Saskatchewan has quietly updated its web page on COVID-19 self-isolation directions as it insists that individuals can still be punished for violating directions that are no longer mandatory.
The process has been made significantly more complicated by the province's decision to lift all COVID-19 restrictions on July 11.
Before lifting restrictions, anyone who tested positive for the virus was required to self-isolate at home for at least 10 days.
The province's website on self-isolation rules made it clear.
"Those who receive a positive COVID-19 test must self-isolate for 10 days from their first symptoms" the website blared in bold text, according to a cached version from July 9.
A helpful link was even provided for further information on mandatory isolation.
Once restrictions were lifted on July 11 the language was modified.
The bolded text was removed and the instructions now read: "anyone who tests positive for COVID-19 must self-isolate immediately at home or in another suitable environment for at least 10 days."
Left out from the web page was that the province's instructions were no longer an automatic requirement.
Previously anyone found violating the self-isolation requirements could be issued a $2,800 fine under the public health act.
Police forces were empowered to issue those fines.
But the lifting of restrictions means police no longer have the legal capacity to issue tickets for failing to self isolate at their discretion.
But now, according to the province, an individual found to not be complying with the direction can be ordered to do so by a medical health officer under section 38 of the Public Health Act.
Only then could an individual face a $2,800 fine. It's still unclear who will be responsible for enforcing these rules.

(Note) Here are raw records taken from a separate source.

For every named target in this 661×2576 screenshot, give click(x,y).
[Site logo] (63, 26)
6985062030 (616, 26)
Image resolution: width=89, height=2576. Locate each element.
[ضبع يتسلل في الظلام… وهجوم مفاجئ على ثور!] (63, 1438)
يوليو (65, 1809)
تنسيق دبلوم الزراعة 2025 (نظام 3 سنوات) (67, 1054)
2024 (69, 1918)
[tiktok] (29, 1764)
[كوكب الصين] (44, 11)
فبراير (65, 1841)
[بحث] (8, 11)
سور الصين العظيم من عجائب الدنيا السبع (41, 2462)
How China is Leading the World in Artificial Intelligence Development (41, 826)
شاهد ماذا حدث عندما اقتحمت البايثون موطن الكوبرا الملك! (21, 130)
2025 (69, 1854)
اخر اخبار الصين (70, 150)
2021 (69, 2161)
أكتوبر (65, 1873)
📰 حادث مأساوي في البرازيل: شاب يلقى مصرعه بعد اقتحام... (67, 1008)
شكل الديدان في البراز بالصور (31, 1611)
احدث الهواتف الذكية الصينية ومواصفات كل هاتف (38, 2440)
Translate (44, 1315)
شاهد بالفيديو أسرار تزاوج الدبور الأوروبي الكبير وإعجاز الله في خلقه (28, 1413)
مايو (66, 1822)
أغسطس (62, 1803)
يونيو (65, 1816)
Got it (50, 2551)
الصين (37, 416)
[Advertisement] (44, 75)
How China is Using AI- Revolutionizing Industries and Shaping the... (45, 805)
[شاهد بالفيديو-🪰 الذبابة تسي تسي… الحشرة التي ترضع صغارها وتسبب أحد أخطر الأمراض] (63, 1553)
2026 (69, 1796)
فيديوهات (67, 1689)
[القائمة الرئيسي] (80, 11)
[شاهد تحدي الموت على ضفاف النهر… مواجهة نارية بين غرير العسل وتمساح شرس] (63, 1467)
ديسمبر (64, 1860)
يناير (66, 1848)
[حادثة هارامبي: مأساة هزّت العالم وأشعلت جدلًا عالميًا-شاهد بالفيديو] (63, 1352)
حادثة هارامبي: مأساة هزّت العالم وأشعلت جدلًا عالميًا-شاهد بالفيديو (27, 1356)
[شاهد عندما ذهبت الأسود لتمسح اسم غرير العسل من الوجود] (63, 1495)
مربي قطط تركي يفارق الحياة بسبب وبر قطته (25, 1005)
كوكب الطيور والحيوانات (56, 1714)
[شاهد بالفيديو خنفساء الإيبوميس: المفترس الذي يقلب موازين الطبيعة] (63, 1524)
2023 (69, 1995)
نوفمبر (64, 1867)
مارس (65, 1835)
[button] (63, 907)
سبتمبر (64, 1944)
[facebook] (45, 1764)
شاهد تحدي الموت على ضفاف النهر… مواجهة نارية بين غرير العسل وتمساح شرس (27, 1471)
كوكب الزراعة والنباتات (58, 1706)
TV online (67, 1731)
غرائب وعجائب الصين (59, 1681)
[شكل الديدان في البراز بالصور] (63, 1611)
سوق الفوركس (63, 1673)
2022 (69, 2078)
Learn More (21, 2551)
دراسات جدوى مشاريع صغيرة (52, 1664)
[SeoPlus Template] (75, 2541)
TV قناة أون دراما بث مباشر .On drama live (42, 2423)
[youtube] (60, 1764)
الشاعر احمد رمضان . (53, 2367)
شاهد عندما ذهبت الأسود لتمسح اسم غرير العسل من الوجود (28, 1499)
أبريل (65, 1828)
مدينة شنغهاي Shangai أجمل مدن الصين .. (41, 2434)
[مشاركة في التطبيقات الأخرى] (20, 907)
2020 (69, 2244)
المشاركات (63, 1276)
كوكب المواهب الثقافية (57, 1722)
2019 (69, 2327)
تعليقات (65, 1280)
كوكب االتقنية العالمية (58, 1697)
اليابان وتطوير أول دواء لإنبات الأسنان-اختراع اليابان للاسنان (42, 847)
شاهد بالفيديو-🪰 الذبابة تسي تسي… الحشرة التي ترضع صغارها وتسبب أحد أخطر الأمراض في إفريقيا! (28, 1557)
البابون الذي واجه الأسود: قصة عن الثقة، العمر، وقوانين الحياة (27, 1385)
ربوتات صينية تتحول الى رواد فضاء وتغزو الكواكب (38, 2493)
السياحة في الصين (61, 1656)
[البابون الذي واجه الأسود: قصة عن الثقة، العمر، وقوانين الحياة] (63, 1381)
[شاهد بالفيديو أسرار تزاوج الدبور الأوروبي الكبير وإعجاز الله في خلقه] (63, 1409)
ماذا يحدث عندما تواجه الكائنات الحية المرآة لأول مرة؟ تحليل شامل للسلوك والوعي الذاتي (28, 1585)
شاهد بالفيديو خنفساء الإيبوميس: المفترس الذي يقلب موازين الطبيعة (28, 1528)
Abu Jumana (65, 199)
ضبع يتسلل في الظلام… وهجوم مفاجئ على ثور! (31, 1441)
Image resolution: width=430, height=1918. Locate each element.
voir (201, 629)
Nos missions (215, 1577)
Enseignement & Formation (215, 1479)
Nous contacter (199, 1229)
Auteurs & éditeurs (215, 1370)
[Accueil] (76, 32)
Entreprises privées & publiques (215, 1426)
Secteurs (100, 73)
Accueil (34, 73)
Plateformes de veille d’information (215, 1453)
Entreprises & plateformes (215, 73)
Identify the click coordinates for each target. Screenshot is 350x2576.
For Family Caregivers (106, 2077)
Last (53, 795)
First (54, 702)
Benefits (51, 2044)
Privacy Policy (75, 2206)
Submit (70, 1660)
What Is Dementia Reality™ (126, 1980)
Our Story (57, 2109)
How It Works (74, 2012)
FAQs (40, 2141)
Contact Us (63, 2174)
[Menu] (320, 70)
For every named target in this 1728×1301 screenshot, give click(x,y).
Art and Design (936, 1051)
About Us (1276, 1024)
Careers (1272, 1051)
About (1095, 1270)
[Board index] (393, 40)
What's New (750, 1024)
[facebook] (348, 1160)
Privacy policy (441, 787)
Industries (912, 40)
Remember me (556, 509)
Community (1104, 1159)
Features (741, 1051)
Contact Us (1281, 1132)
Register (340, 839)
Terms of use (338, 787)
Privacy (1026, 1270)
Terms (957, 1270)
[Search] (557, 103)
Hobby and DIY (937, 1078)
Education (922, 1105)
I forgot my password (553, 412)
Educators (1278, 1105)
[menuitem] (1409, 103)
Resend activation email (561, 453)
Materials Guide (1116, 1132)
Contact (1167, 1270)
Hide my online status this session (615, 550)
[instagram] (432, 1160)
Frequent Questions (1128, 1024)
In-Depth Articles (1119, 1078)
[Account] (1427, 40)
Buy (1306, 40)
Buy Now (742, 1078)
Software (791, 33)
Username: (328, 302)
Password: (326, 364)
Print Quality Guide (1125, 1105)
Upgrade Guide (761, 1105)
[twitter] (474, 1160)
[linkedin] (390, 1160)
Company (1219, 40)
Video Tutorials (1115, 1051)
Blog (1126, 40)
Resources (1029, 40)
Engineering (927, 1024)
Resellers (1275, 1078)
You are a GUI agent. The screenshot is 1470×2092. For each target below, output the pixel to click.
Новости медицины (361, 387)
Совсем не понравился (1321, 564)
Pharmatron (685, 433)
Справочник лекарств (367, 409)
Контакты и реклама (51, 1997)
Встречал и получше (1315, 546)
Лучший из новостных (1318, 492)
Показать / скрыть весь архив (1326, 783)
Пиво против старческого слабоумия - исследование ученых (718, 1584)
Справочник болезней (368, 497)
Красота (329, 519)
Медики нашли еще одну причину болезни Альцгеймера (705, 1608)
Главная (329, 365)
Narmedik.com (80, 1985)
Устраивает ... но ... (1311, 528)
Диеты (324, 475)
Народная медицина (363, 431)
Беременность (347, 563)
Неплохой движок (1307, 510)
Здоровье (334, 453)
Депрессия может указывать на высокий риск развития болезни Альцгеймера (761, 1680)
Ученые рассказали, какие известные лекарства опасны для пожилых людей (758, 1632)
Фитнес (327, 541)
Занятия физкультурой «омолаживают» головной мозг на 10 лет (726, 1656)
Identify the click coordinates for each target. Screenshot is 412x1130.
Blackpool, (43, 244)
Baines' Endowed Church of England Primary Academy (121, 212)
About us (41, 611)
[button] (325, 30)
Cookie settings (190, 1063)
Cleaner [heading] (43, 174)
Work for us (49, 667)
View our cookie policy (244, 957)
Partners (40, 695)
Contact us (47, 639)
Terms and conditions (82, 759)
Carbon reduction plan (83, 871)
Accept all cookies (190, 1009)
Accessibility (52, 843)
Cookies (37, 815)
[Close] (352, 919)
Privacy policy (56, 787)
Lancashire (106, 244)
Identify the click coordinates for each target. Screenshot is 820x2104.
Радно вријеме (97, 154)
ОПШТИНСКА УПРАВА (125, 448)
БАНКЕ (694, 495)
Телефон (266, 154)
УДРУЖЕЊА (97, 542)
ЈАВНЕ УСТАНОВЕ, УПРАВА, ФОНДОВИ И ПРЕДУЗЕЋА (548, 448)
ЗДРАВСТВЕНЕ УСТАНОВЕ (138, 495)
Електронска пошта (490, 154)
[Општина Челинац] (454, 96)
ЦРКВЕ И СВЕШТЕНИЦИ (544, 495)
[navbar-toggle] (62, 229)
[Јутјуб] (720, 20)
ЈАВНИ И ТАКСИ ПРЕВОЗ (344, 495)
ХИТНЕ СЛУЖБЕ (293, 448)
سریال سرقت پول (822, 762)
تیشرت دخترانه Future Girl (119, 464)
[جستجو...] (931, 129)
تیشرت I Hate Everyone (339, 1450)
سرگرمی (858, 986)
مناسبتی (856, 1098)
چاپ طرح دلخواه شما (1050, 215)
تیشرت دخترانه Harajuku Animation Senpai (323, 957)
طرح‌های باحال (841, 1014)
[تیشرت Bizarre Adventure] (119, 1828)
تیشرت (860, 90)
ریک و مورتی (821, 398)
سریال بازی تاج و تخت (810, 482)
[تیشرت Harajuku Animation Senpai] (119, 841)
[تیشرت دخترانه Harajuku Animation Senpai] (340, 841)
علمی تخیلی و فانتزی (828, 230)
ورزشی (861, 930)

In a Thursday morning interview on CBC Radio's The Morning Edition, Saskatchewan Health Minister Paul Merriman emphasized that the province was relying on personal responsibility to help halt the spread of the virus.
"We're putting the responsibility back on the individual to be able to make sure that they isolate," he said.
After the interview, the province's website was updated once again.
This time the website makes it clear that there is no longer a requirement.
"Anyone who tests positive for COVID-19 may be required to self-isolate immediately," the website now reads.
Hours after the interview, the province issued a statement to reporters saying that the direction to self-isolate has "been and continues to be provided by public health officials to all individuals who test positive for COVID-19."
Left out of the statement is the information that even an individual is directed, the province has no enforcement mechanism to make an individual immediately self-isolate.